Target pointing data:
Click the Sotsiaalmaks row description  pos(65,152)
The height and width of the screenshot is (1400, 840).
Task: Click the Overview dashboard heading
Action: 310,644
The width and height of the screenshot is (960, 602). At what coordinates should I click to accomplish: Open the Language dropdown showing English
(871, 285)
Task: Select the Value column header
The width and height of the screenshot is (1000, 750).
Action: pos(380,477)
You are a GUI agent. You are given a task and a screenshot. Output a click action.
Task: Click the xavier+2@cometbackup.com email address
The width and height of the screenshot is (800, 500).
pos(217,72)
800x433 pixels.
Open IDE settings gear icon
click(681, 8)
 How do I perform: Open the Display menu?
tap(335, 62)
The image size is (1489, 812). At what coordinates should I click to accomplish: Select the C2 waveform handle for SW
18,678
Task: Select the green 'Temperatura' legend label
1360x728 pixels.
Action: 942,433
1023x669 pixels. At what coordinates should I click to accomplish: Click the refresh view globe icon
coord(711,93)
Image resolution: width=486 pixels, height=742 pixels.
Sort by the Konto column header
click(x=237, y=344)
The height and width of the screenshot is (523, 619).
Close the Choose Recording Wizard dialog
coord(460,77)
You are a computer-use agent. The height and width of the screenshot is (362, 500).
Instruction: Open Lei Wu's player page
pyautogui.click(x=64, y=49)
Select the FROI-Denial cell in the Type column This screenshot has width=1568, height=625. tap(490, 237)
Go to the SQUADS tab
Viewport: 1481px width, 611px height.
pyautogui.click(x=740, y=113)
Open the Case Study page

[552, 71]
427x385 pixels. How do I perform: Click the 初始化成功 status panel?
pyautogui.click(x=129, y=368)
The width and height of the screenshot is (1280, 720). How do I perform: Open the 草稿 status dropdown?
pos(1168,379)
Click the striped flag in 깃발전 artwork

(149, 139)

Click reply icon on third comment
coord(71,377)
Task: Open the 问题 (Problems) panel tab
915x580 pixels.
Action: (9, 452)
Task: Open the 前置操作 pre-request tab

Task objective:
Pick out each line of the data that contains the word "accomplish", and copy those lines.

Result below:
The width and height of the screenshot is (960, 602). At what coordinates should I click to accomplish: Open the Language dropdown showing English
The image size is (1489, 812). At what coordinates should I click to accomplish: Select the C2 waveform handle for SW
1023x669 pixels. At what coordinates should I click to accomplish: Click the refresh view globe icon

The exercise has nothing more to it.